The mountain forest is seclusion for hermits.
No need to exalt the vermillion gate;
It is incomparable to embracing Penglai,
Where right from the Source I ladle pure water,
Where from the hills and mountains I gather cinnabar mushrooms.
Spirit Stream conceals me well:
No need to climb the Ladder of Clouds.
Lacquer Garden had Chuangzi;
Master Lai, a reclusive wife.
Advancing ensures seeing the dragon but
Retiring is like a ram butting a fence.
On the high Path, I abandon the swirling dust,
Bidding farewell to Boyi and Shuqi.
Li Bo of the Tang dynasty
Bring in the Wine
Have you not seen the Yellow River waters flowing from Heaven,
Rushing to the sea, never to return?
Have you not seen parents’ sorrow in their white hair?
Once, it was like black silk at dawn, now at sunset it’s like snow.
A life fulfilled must contain happiness:
Never let the golden vessel go empty, just add the moon!
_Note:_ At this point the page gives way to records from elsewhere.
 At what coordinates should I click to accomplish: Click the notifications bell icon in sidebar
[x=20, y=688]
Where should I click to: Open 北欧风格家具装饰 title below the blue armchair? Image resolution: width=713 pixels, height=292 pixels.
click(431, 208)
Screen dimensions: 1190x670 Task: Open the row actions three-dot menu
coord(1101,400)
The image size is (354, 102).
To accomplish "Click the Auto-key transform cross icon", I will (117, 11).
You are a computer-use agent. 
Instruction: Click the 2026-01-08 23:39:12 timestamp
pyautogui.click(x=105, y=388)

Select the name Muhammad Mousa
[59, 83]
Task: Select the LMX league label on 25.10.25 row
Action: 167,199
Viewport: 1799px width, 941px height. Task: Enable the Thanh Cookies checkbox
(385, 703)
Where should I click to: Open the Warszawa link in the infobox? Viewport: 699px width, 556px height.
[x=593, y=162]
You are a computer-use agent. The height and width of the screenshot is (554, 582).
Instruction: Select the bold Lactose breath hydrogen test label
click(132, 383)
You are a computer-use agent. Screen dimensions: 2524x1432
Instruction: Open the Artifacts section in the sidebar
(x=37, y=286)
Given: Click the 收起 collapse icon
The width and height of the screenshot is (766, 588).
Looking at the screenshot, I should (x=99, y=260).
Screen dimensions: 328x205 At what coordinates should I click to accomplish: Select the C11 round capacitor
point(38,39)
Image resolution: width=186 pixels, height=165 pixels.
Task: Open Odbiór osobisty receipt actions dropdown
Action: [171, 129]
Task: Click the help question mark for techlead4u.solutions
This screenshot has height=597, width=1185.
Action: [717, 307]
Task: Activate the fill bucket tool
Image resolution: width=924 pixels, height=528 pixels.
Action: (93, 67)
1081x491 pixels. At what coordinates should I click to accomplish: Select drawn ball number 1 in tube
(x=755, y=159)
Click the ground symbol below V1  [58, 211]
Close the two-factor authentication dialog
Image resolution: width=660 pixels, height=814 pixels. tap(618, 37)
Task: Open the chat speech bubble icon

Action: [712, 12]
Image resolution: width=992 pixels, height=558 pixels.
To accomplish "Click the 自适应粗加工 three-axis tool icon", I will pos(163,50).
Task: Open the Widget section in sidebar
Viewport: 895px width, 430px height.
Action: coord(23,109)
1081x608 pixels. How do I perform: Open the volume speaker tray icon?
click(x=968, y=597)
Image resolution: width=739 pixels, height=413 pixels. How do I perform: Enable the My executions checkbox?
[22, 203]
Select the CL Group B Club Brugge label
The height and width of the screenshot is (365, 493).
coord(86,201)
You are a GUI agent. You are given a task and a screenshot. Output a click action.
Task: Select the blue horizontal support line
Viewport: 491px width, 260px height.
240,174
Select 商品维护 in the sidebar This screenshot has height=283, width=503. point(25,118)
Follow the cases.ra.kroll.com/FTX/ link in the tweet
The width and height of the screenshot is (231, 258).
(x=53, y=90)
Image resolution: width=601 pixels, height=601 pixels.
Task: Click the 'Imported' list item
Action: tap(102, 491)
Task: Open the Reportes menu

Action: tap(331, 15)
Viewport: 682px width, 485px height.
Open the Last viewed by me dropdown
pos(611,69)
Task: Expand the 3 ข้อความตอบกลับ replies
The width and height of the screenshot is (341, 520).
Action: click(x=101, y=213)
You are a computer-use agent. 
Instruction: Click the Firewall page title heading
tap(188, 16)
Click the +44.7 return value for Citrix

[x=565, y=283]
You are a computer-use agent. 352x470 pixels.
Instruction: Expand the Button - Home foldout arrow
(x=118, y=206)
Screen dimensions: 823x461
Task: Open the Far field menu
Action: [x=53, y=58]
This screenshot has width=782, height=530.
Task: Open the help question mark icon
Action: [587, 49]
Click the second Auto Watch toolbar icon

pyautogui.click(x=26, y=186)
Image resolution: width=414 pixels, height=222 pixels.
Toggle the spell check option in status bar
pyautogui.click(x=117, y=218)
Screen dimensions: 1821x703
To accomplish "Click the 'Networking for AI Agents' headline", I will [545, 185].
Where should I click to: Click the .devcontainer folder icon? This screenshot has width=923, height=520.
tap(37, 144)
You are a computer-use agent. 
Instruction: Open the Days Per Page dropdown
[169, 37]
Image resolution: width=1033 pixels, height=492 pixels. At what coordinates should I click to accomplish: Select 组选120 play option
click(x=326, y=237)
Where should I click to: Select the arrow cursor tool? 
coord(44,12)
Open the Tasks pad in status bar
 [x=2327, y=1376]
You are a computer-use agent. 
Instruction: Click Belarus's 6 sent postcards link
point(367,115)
Born with Heaven’s gifts, I must use them;
I’ve scattered thousands in gold and it all returns to me.
Boil the mutton, butcher the ox, all for joy!
Muster a draught of three hundred cups!
Master Cen and Master Danqiu,
Bring in the wine, the ceaseless cups.
Just one more song for you,
Please just listen closely.
Bells and drums, delicacies and jade? All nothing!
I just want one long binge, not sobriety!
Old sages and worthies? All forgotten!
Only great drunks leave behind their names.
Prince Chen once feasted in the Temple of Tranquil Joy,
Worth tens of thousands, casks of wine indulged every pleasure.
So how dare I say my money is running out?
Go buy more wine and fill our cups.
My fine dappled horse, my precious furs,
Call over the servant boy, exchange them for rare wines.
Together we’ll wash away ten thousand old sorrows.
Yang Xiong of the Han dynasty
Excerpt from the Rhapsody on the Capital of Shu
The Five Grains are abundant,
The squashes and gourds, aplenty, and
The many plants yield thatch and hemp.
Everywhere is ginger and gardenia,
Monkshood and great garlic,
Flowering shrubs and wormwood,
Pepper and riverweed.
The sundry gels, pastes, and sweet wines,
All gathered, presented, and stored.
In winter, the bamboo nurtures shoots
To accompany the daily dishes.
The Hundred Flowers burst forth in spring
Filling the air with gentle perfume.
Tendrils and tea, lushly profuse,
Jade green, russet, and celadon,
Glorious as luminous dragon scales,
Spread like rich embroidery and
Vast prospect without end…
“An Exact Description of the Growth, Quality, and Vertues of the Leaf TEA, by Thomas Garway in Exchange Alley, near the Royal Exchange in London, Tobacconist, and Seller and Retailer of TEA and COFFEE.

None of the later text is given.